Appeals to younger people
"My dad was a reluctant participant in DRPs," said the shop owner. "Me, I've always seen them as an opportunity, probably because it was clear by the time I got involved in the industry 11 years ago that they were here to stay. There are obviously some things I'm not wild about with this Progressive deal, but [Progressive] seems like a real mover in the insurance industry; it's offering something appealing to people - especially young people - that other insurers aren't. I felt that getting in on this from the beginning, maybe helping shape it some, was sort of like getting in on the ground floor of something that's really going to grow."
Shops participating in Progressive's "Concierge" program are tight-lipped, saying part of the agreement with Progressive is that they are not allowed to disclose the terms of the agreement. But for the consumer concerned with convenience and not overly concerned about how their insurer's interests may differ from their own, what's not to like about the program?
It may actually be the insurer, however, who determines that the program has its downsides. "For Progressive, there is no 'they' or 'them' now, if a customer is unhappy about the repair of their car," one industry observer says. "Progressive, to the consumer, is repairing the car, so it's Progressive that customers will be unhappy with, not a shop. Progressive won't have anyone to point to but themselves."
These comments echo what others are saying about DRPs in general: That a sense of change is in the air. Talk with shops and insurers around the country and you'll hear about five trends in DRPs that are occurring now or will be soon. Some are more apparent than others, but all will likely have a significant impact on the industry.
Percentage of DRP jobs is growing
The percentage of claims run through DRPs is increasing. This trend comes as no surprise to anyone. As recently as 1996, claims handled through DRPs amounted to only about 8 percent of all insurance-paid repair work. Within two years, that figure had more than doubled to 20 percent and is expected to be above 30 percent this year.
The largest insurance companies are already well over this 30 percent mark. Allstate runs 37 percent of its claims through its 3,500 "Priority Repair Option" (PRO) shops. Nationwide makes no secret that it hopes to increase the percentage of claims (already at 31 percent) handled through its DRP (which currently has 1,900 participating shops). Farmers says 40 percent of its claims are handled by its 2,200 Circle of Dependability (COD) shops. USAA has 1,600 DRP shops handling a whopping 45 percent of that company's claims. And State Farm, which doesn't like to call its Service First program a DRP, reports that 47 percent of its claims are handled through the program (open to any shop meeting facility/equipment/csi requirements and agreeing to the program's terms and conditions, which at least 18,000 shops do).

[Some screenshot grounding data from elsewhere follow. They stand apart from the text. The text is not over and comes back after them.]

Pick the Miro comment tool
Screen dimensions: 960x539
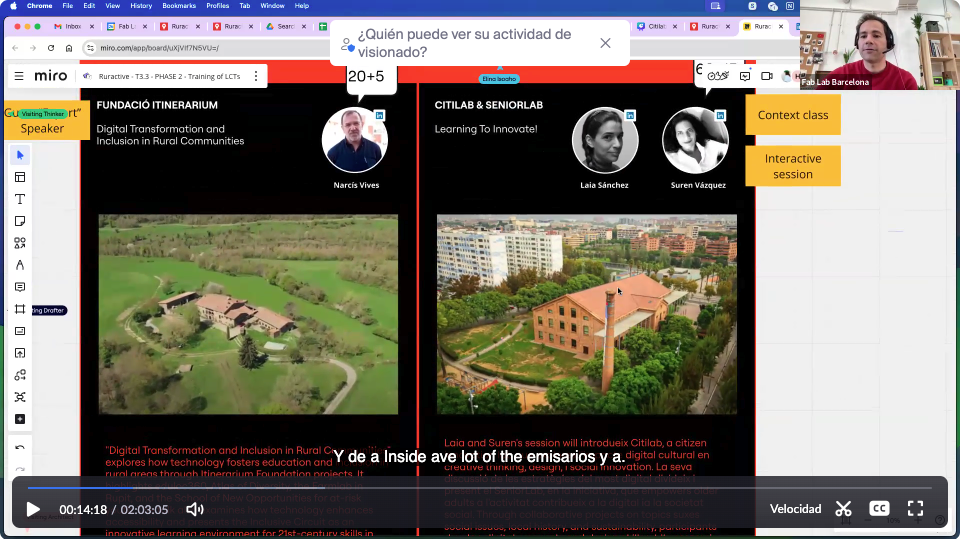click(20, 287)
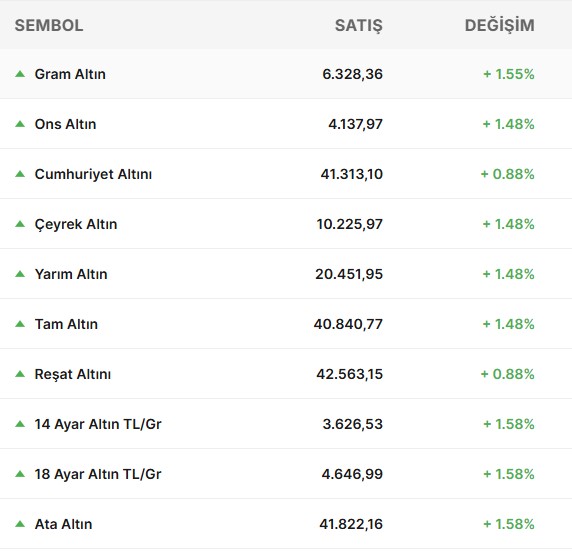The height and width of the screenshot is (554, 572).
Task: Click the Tam Altın price 40.840,77
Action: (x=348, y=324)
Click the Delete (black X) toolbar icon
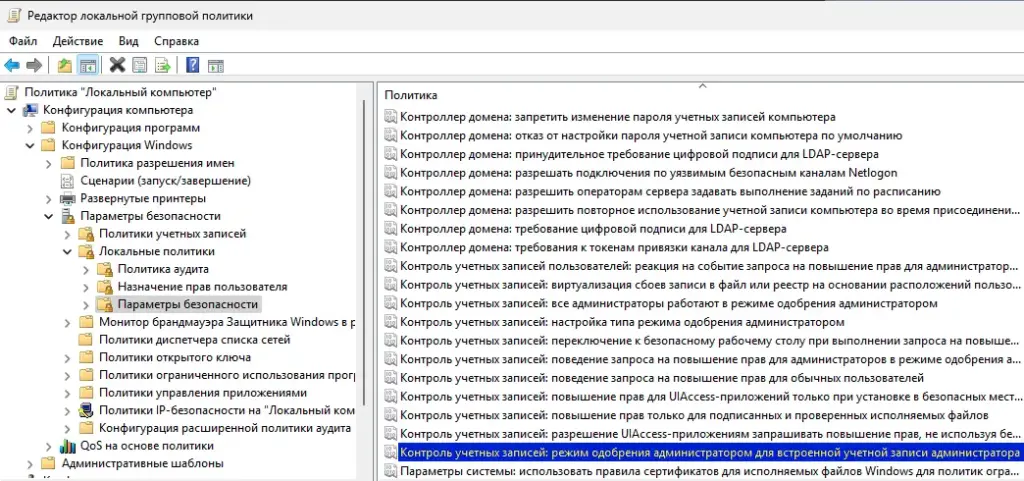 point(117,66)

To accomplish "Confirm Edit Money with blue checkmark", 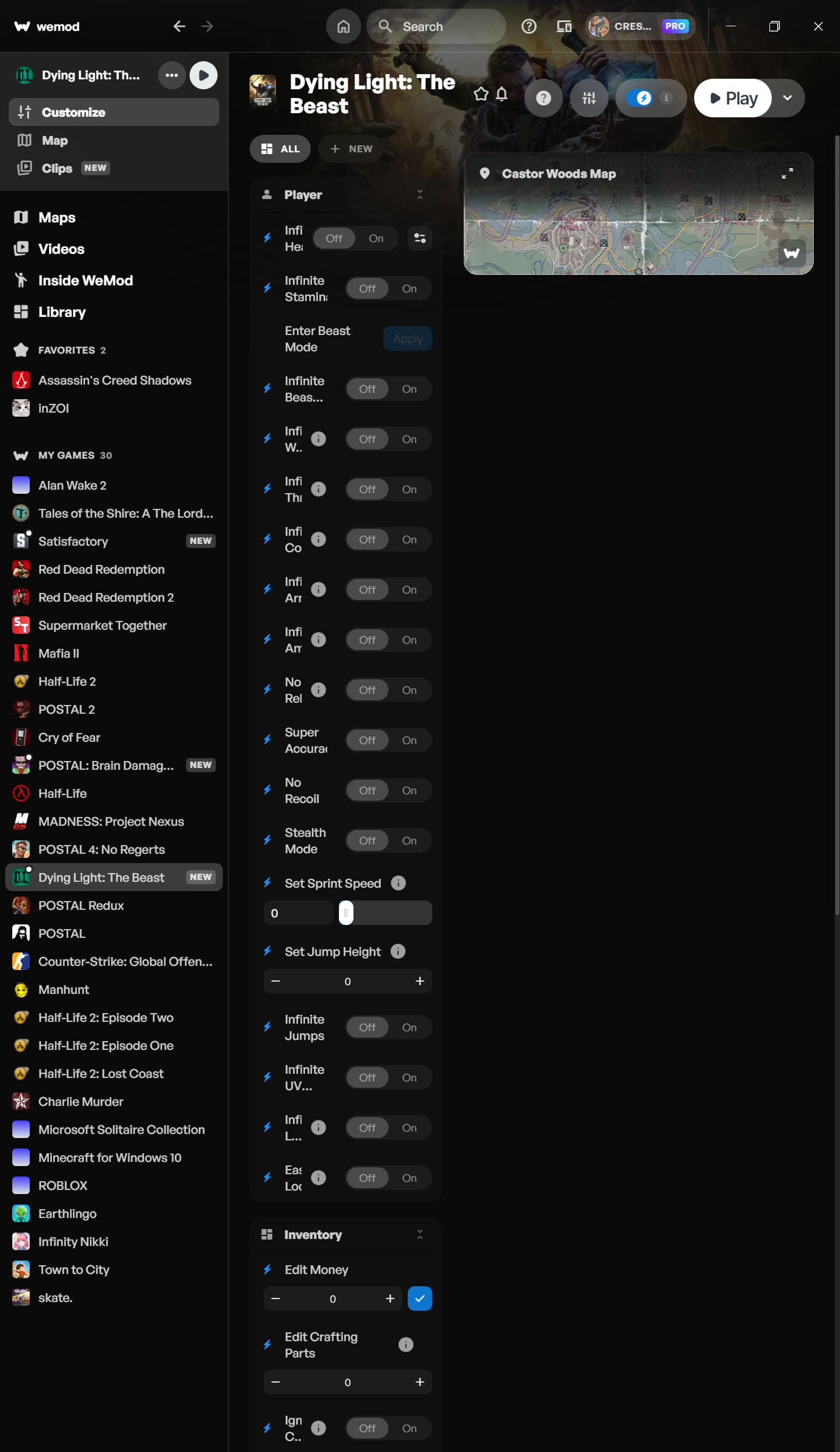I will 419,1299.
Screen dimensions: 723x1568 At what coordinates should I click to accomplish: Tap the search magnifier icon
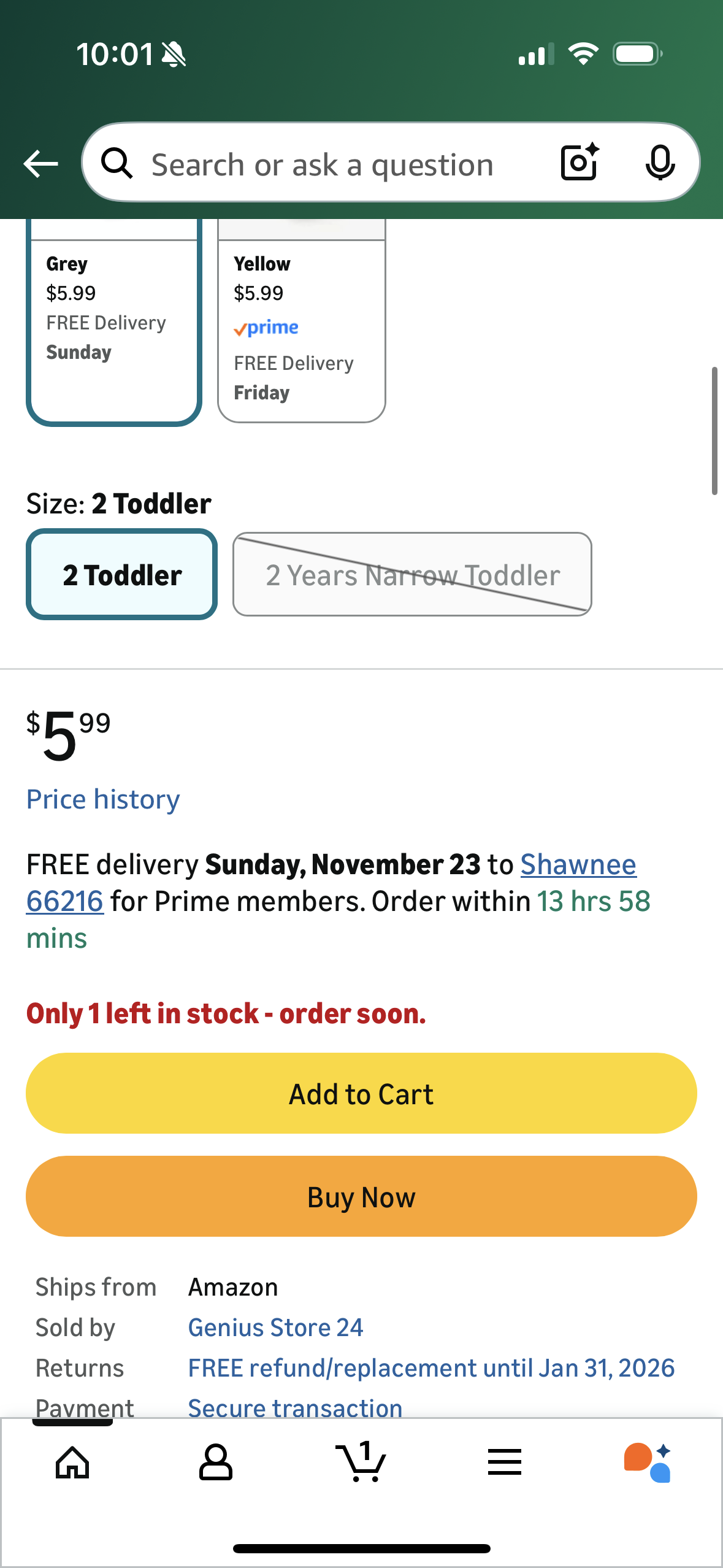(118, 163)
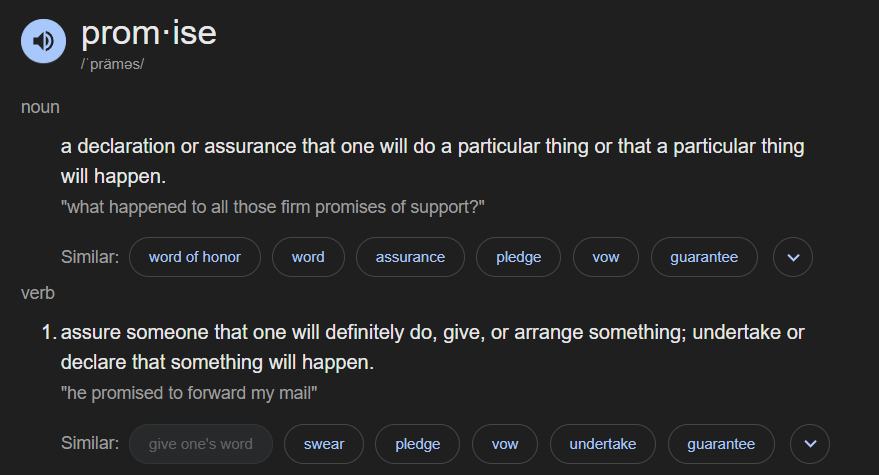Screen dimensions: 879x475
Task: Open the 'undertake' synonym chip
Action: 603,444
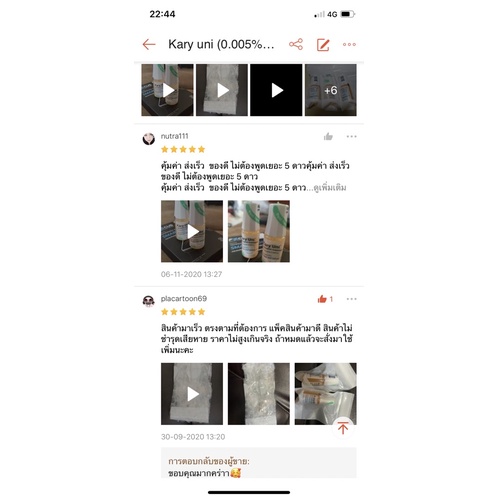
Task: Open the placartoon69 username link
Action: tap(184, 299)
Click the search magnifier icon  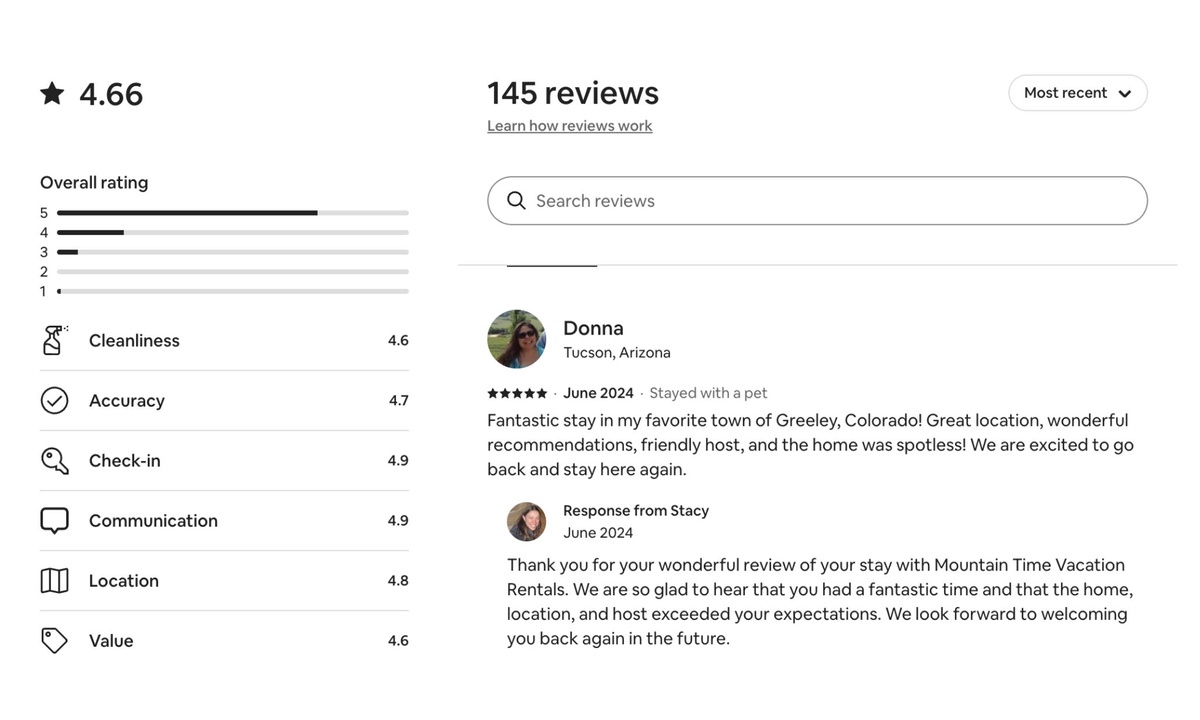pos(516,201)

Progressive's twist on the concept of direct repair programs (DRPs) essentially does away with shop-to-customer contact. The vehicle owner turns the car over to Progressive, which prepares an estimate and calls a participating shop. The shop picks up the car, repairs it and returns it to Progressive for delivery to the customer. The program is being tested in Virginia, Ohio, Pennsylvania and Florida.
Few are expecting a slow down let alone a reversal of this trend, with predictions that by no later than 2004 the balance will tip, with more than half of collision repair work going through direct repair channels.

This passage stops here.